Keeping track on fleets

By Lilia Guan

Geographical information systems (GIS) can be used to support a diverse range of asset tracking, helping to monitor the location and movement of mobile assets.

The geographic location of an asset, such as a garbage truck or repair crew vehicle, is transmitted via GPS, and tracked in real-time on a map that can be shared via the Internet, intranet or mobile devices.

Analytic features can trigger an action based on an object’s location relative to other geographic features, such as triggering an alert when a vehicle moves out of its service area.

Francisco Urbina manager – business development strategy at GIS vendor – Esri Australia Government told Government News fleet managers need to know when, where and how quickly tasks are completed to keep operations running smoothly and on budget.

“By tracking assets using GIS technology, relationships, patterns and trends can emerge that may otherwise be hidden in a maze of numeric tables and reports,” he said.

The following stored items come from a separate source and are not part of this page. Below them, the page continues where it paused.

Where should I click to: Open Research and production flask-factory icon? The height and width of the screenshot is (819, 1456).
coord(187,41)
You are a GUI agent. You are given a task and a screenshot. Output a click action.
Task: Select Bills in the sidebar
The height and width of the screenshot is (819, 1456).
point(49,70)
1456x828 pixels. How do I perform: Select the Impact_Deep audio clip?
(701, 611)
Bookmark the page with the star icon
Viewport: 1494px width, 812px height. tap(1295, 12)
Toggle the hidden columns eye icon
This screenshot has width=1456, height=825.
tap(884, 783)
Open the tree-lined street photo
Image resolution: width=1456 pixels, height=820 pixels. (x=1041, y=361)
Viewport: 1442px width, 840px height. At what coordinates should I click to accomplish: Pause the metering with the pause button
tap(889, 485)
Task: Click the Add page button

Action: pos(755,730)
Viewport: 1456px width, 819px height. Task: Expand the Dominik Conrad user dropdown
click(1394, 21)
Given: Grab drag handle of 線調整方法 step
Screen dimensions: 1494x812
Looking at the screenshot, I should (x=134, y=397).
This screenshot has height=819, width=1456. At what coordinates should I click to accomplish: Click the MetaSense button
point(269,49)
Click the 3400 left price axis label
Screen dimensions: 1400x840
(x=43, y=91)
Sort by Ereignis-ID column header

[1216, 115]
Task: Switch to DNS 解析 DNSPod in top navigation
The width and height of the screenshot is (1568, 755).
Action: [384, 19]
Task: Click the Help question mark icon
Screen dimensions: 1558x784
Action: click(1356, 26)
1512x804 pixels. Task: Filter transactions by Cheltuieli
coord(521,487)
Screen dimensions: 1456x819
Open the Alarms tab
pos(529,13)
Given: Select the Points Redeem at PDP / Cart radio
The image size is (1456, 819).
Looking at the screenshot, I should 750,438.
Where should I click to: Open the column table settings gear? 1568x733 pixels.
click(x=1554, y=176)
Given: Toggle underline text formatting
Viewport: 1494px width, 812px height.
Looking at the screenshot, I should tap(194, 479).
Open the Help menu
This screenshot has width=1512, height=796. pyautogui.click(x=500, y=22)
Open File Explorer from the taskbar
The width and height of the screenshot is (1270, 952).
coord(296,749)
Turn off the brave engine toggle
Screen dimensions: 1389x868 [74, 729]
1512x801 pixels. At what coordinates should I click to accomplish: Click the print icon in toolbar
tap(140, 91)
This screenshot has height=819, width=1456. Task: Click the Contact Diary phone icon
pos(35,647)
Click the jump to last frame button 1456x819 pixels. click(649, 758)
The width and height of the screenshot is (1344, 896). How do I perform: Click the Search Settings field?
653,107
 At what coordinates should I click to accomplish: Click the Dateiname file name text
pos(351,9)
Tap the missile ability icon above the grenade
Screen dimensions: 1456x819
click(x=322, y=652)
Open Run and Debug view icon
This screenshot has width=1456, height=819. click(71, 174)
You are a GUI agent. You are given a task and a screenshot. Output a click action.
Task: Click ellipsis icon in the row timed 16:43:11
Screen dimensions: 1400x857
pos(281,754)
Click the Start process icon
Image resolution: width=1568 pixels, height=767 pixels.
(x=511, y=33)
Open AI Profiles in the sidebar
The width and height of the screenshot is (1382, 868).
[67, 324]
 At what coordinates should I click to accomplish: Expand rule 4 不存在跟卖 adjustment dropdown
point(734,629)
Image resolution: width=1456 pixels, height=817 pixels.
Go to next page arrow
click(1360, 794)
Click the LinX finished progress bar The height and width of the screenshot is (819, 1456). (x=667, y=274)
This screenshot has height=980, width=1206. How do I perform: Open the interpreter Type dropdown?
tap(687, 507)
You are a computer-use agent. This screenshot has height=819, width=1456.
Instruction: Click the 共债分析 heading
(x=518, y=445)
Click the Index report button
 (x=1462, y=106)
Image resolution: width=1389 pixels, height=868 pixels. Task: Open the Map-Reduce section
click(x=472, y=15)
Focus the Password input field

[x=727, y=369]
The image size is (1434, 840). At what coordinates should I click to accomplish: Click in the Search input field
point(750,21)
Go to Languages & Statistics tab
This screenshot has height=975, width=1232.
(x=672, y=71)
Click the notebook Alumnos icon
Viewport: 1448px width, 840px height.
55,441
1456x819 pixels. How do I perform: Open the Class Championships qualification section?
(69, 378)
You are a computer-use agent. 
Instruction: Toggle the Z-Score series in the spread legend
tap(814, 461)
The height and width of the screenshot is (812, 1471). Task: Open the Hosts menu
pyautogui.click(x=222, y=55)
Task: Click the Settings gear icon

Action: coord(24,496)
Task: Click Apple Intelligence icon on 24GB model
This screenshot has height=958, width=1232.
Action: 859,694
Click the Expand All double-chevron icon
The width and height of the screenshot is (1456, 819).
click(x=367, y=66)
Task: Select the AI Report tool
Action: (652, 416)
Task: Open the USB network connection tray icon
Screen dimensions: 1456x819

“GIS technology can be applied to help audit and measure mobile workforce productivity, route workers correctly, manage asset costs effectively, improve occupational health and safety compliance, reduce fuel consumption and minimise carbon emissions.

Ian Daniel, vice president Asia Pacific at global positioning system vendor – Navman Wireless agrees that GPS/GIS systems are being used in both government and commercial organisations, to strengthen decision making and encourage transparency.

He says GPS fleet management solutions have a wide variety of applications and their most common use has been for tracking vehicles and driver behaviour, but many organisations are also finding them ideal for helping improve customer service.

“This is because the software enables fleet managers to monitor vehicle locations in real time, allowing businesses to provide a solid estimate as to the driver’s arrival time and keep the customer informed about any delays,” he says.

“This functionality also allows organisations to speed up customer response times. For example, a service company will be able to identify the vehicle closest to a job and route them directly to the relevant location to reduce customer waiting time.

“This capability becomes even more important in the public sector, where response times for emergency service fleets are critical.”

According to Daniel, the ability to provide drivers with the most direct route to their locations also helps organisations manage their fuel consumption.

“This is particularly relevant given the carbon tax is due to come into force in July,” he says.

“Fuel forms the major source of emissions for fleet industries, so tracking and reducing consumption will be high on the agenda over the year ahead.”

Daniel says the carbon tax charges $23 per tonne of emissions, providing a serious incentive to reduce the environmental impact of the fleet.

“A GPS fleet management solution allows businesses to identify inefficient practices such as excessive idling, therefore reducing fuel usage,” he says.

“This can have a significant impact lowering emission levels over the course of a year.”

He believes for a business with a mobile workforce, knowing where employees were at all times was essential in managing occupational health and safety responsibilities.

“With the introduction of the new Model Work Health and Safety Bill – which came into force in January 2012 – the scope of business liability has further extended to driver welfare,” he says.

“This bill implements a national occupational health and safety standard across Australia whereby a fleet managed vehicle is defined as a ‘workplace’ and a duty of care is imposed on employers to ensure the health and safety of their mobile employees within this workplace,” Daniel says.

“With the legislation proposing fines of up to $600000 or a term of up to five years imprisonment for failure to uphold this duty, businesses need to put in place solid practices around fleet safety to limit their liability.”